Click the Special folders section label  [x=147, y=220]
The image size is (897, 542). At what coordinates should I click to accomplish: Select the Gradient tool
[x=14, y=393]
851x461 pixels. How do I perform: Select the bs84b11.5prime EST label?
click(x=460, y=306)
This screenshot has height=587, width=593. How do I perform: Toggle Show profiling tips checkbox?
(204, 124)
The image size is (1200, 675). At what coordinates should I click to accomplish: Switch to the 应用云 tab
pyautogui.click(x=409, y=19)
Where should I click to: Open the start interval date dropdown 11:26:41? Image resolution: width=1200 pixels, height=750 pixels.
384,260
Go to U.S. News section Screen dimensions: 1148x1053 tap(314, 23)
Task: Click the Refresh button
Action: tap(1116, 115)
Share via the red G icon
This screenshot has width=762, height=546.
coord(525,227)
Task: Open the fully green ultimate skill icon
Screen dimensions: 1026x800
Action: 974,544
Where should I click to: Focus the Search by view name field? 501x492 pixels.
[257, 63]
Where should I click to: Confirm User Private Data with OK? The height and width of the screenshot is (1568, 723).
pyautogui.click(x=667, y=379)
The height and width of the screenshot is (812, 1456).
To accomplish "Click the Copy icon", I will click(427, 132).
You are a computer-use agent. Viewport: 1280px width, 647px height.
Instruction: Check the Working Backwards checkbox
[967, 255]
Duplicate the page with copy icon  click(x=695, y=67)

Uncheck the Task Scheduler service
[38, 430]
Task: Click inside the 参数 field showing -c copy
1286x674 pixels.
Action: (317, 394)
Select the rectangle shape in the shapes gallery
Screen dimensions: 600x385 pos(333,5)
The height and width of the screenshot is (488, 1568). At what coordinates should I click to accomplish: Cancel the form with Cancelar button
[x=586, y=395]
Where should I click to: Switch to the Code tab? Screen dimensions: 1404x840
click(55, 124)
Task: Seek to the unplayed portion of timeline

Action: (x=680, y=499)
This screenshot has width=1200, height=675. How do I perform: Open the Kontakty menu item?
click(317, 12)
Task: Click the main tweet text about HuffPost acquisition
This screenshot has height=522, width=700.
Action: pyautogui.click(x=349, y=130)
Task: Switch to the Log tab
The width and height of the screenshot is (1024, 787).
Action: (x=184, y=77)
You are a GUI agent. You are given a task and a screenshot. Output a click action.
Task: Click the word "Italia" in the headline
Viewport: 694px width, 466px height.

» **EXERCISE GOAL**: Please determine the number of lines in the records above that include the string "icon", and answer with that number only.

» **RESPONSE TO THIS EXERCISE**: 4